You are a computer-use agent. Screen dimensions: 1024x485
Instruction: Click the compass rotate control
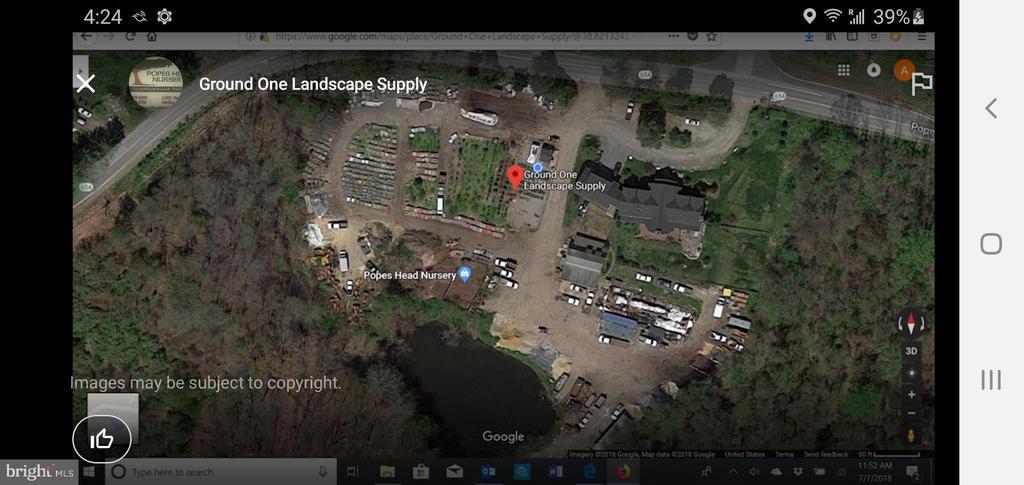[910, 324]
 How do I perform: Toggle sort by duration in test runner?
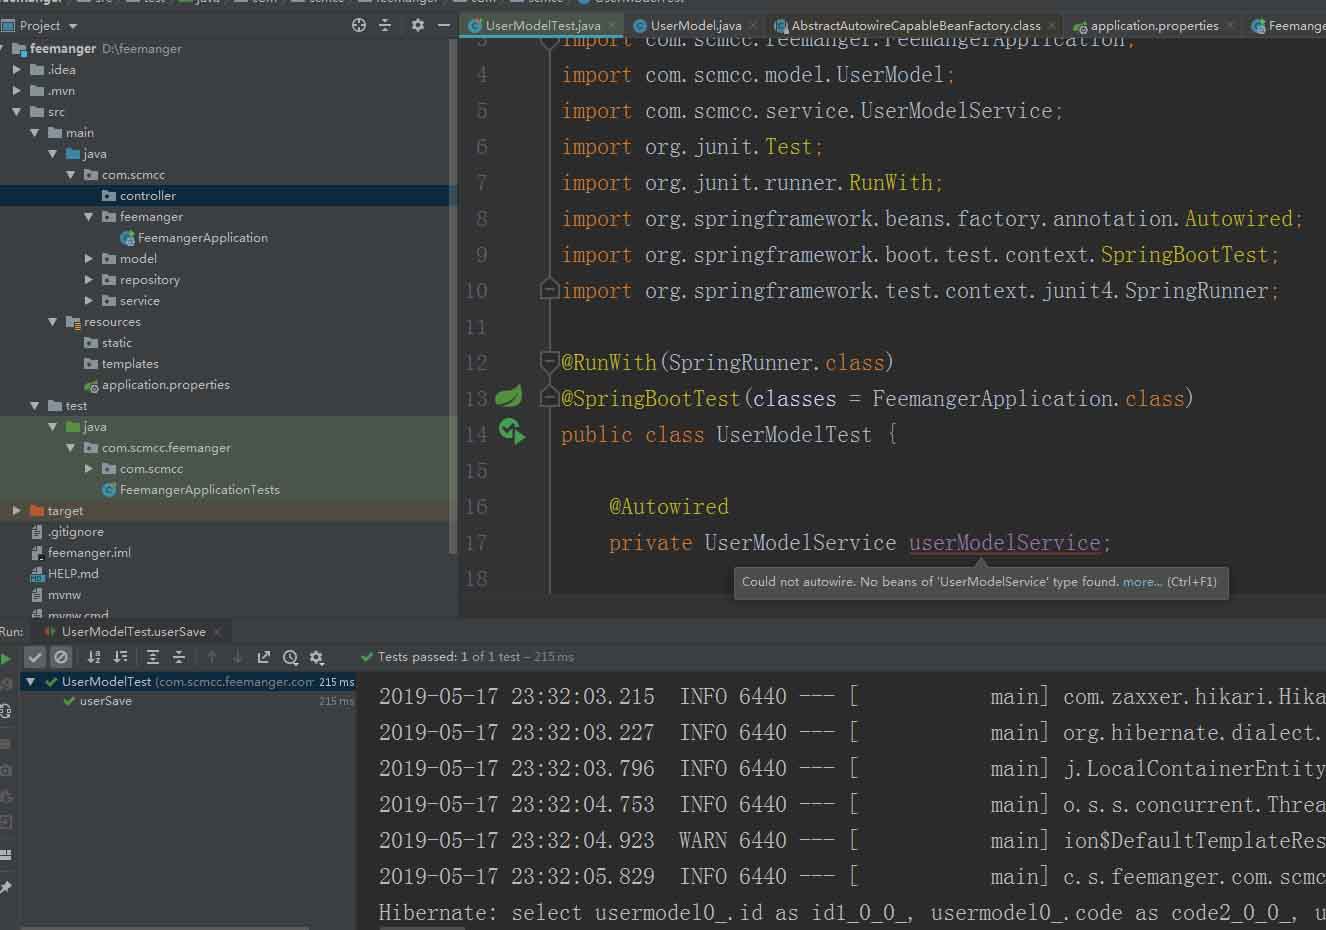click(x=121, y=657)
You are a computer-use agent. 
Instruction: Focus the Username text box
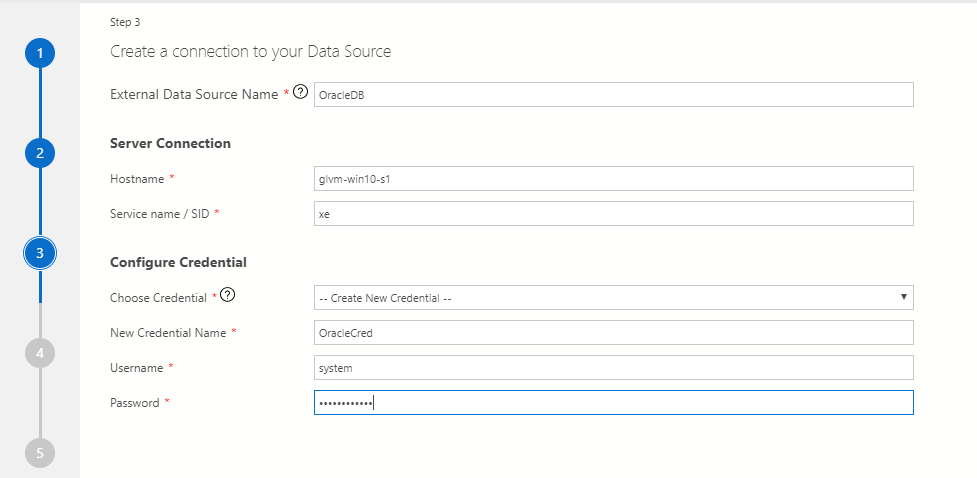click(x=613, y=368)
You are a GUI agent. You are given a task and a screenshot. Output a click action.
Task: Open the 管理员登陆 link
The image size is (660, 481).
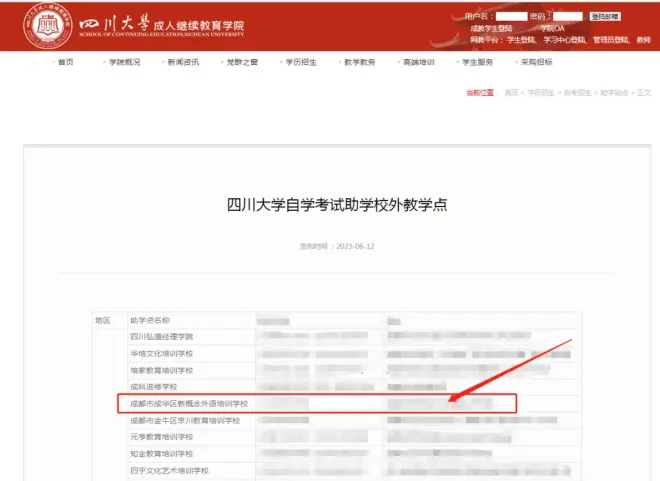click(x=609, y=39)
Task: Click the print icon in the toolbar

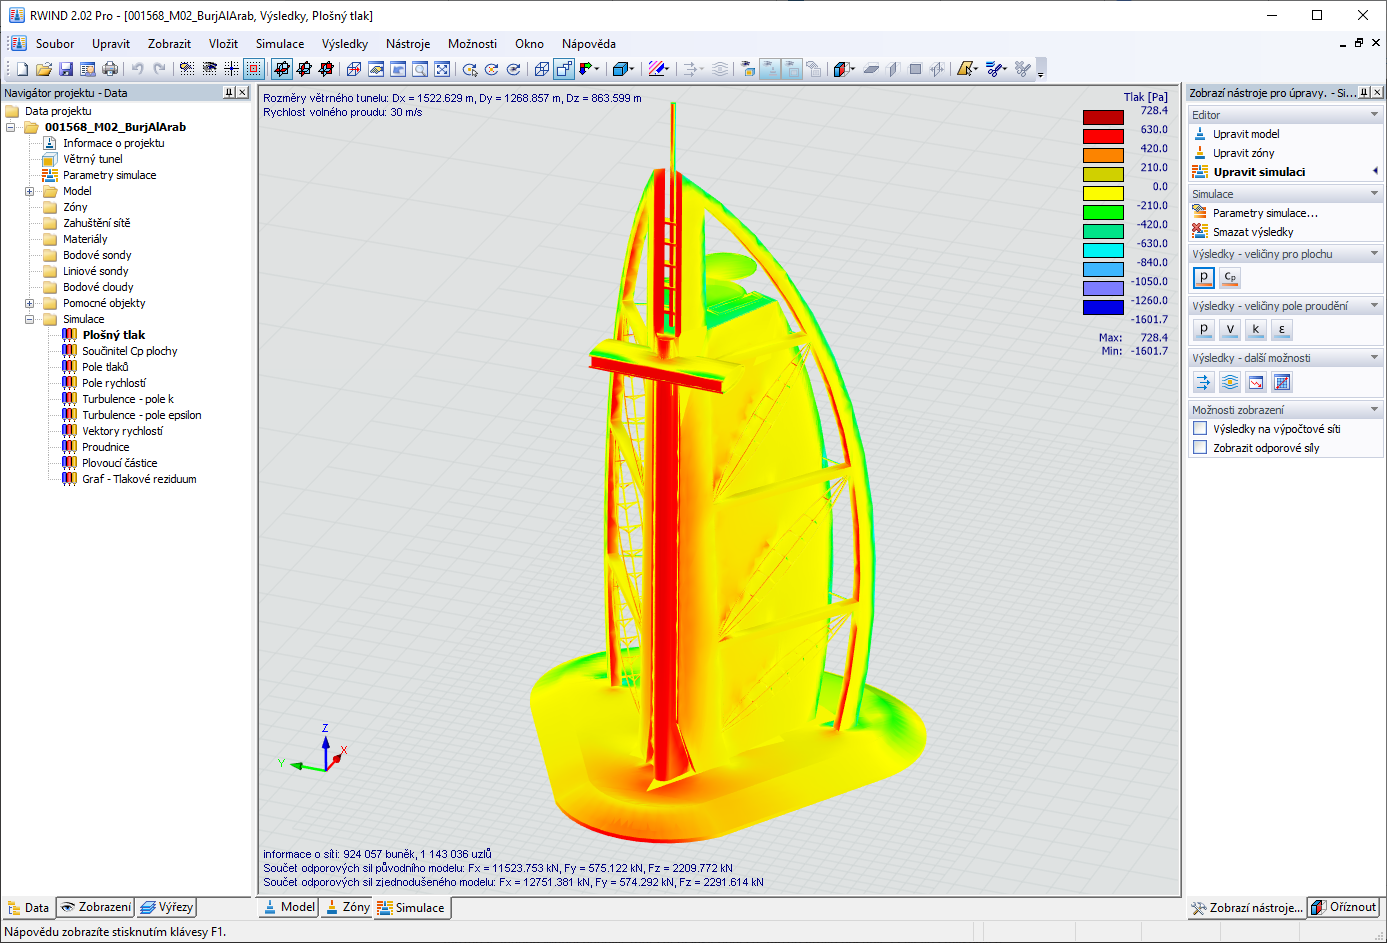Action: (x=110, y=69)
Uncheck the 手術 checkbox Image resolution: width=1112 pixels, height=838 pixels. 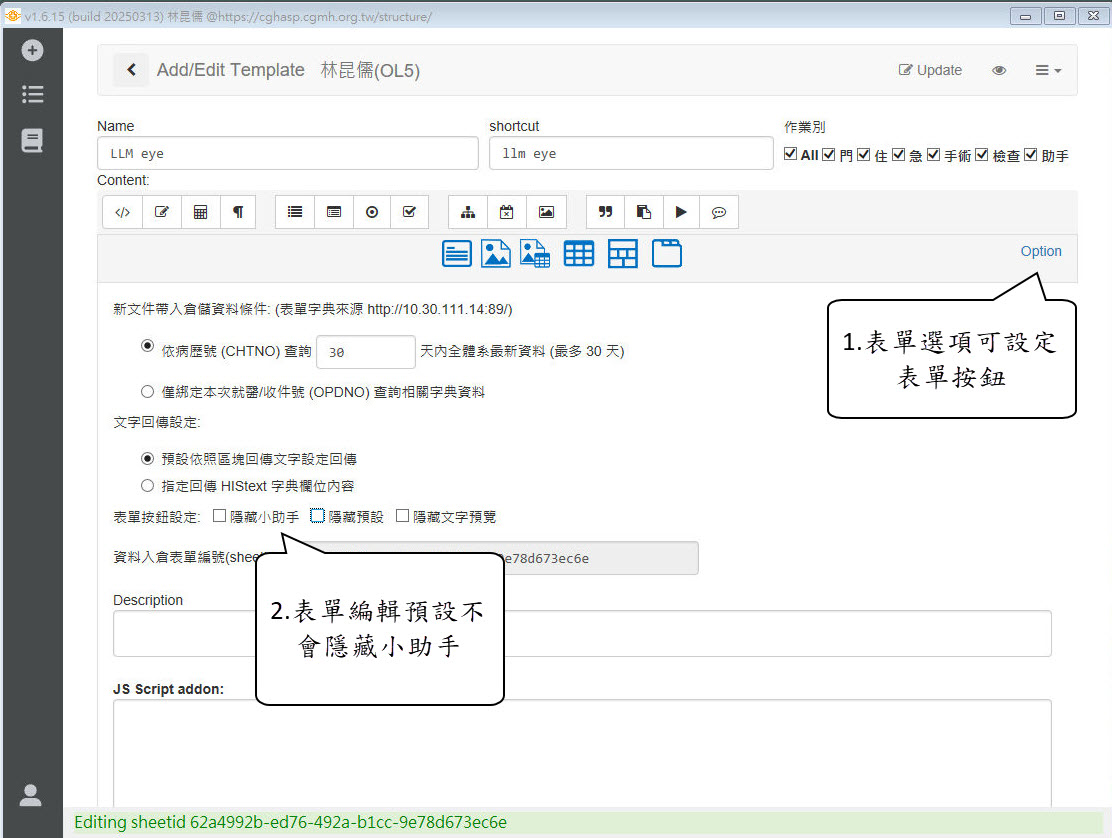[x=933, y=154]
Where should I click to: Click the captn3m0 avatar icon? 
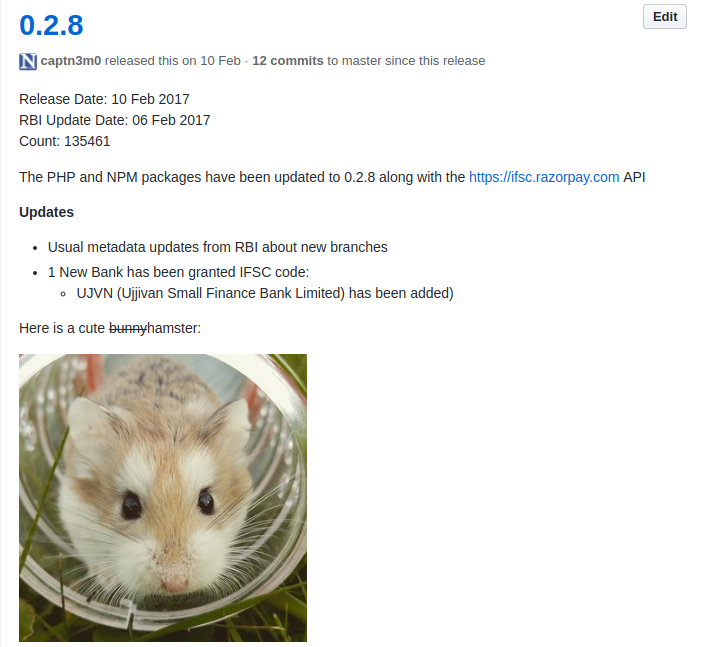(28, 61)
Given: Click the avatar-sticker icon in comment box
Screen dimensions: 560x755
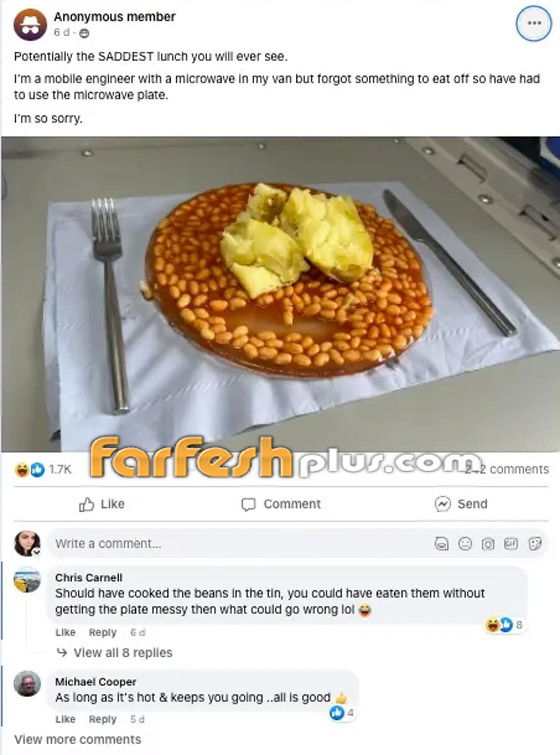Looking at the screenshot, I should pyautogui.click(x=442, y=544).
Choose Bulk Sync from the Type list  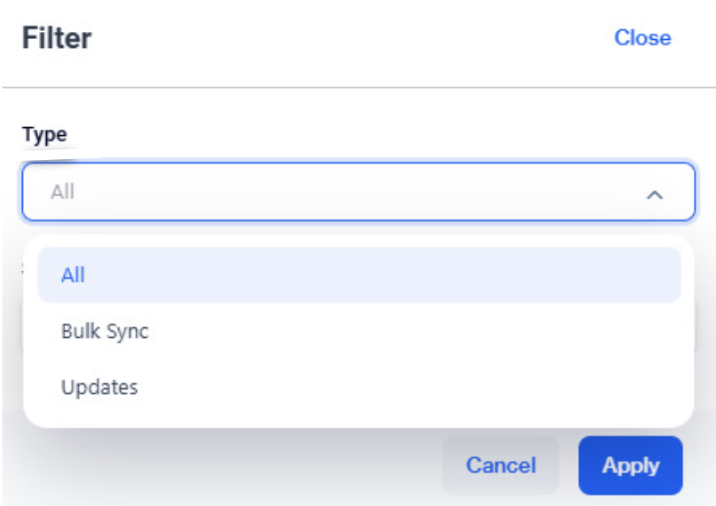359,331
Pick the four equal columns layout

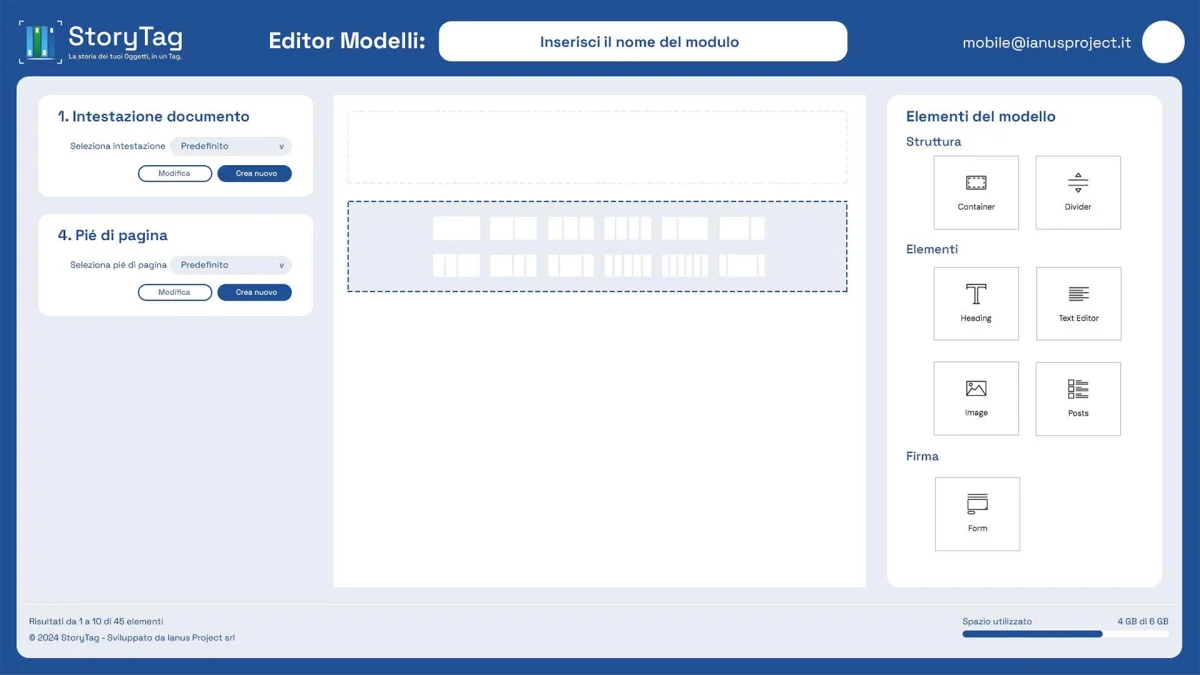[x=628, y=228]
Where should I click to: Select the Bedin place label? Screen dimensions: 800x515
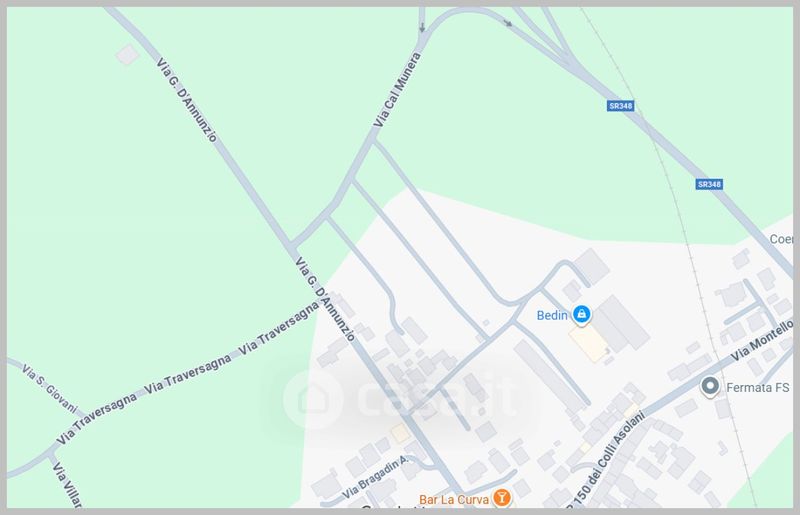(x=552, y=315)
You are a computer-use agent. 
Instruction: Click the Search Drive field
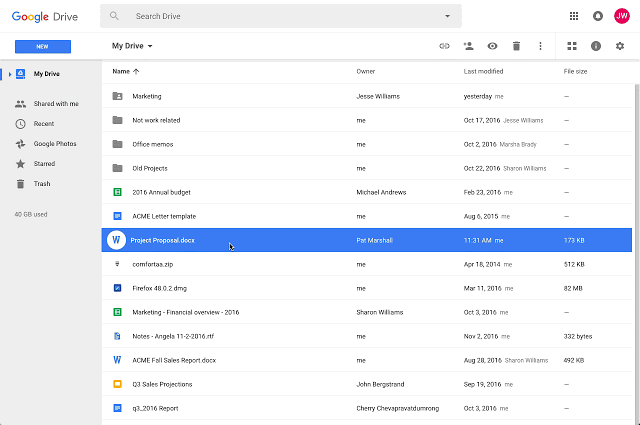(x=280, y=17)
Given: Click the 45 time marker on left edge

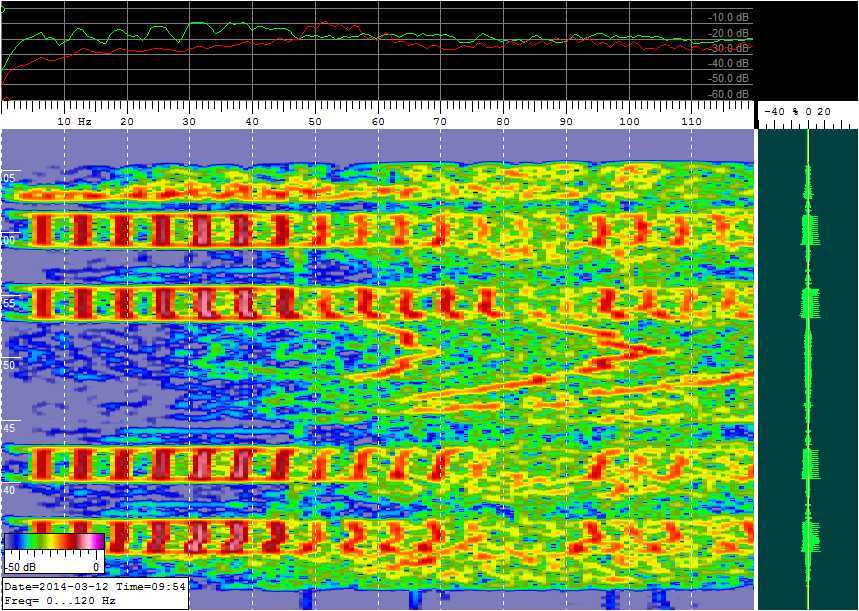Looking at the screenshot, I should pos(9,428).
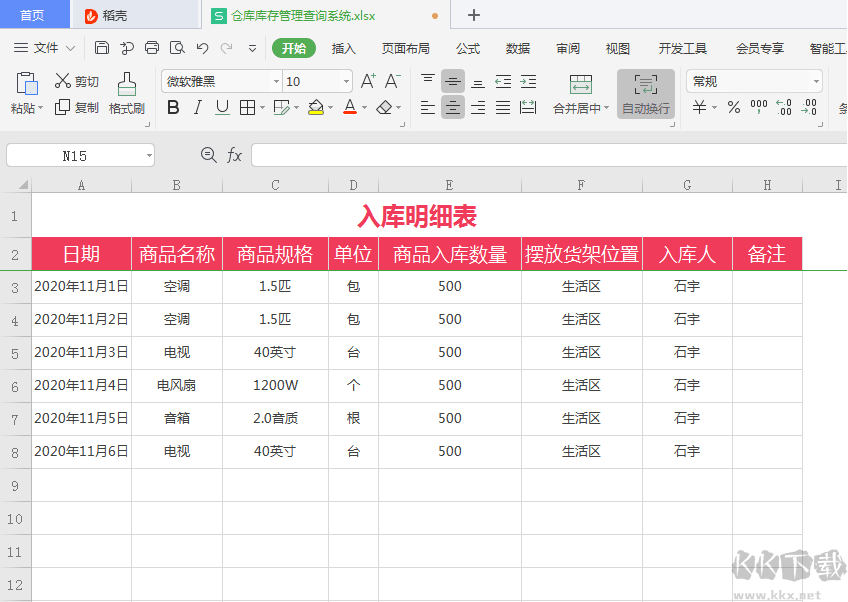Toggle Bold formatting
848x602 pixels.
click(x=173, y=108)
++++
* **AIM OF THE TASK**: The response should be the lines from the one containing "Where should I click to: Select" through the final line of the records, reproduced exactly and with every picture left out.

* **RESPONSE**:
Where should I click to: Select the Bedin place label? Screen dimensions: 800x515
(x=552, y=315)
You are a computer-use agent. 
Instruction: Click the Search Drive field
(x=280, y=17)
Given: Click the 45 time marker on left edge

Looking at the screenshot, I should pos(9,428).
Toggle Bold formatting
848x602 pixels.
click(x=173, y=108)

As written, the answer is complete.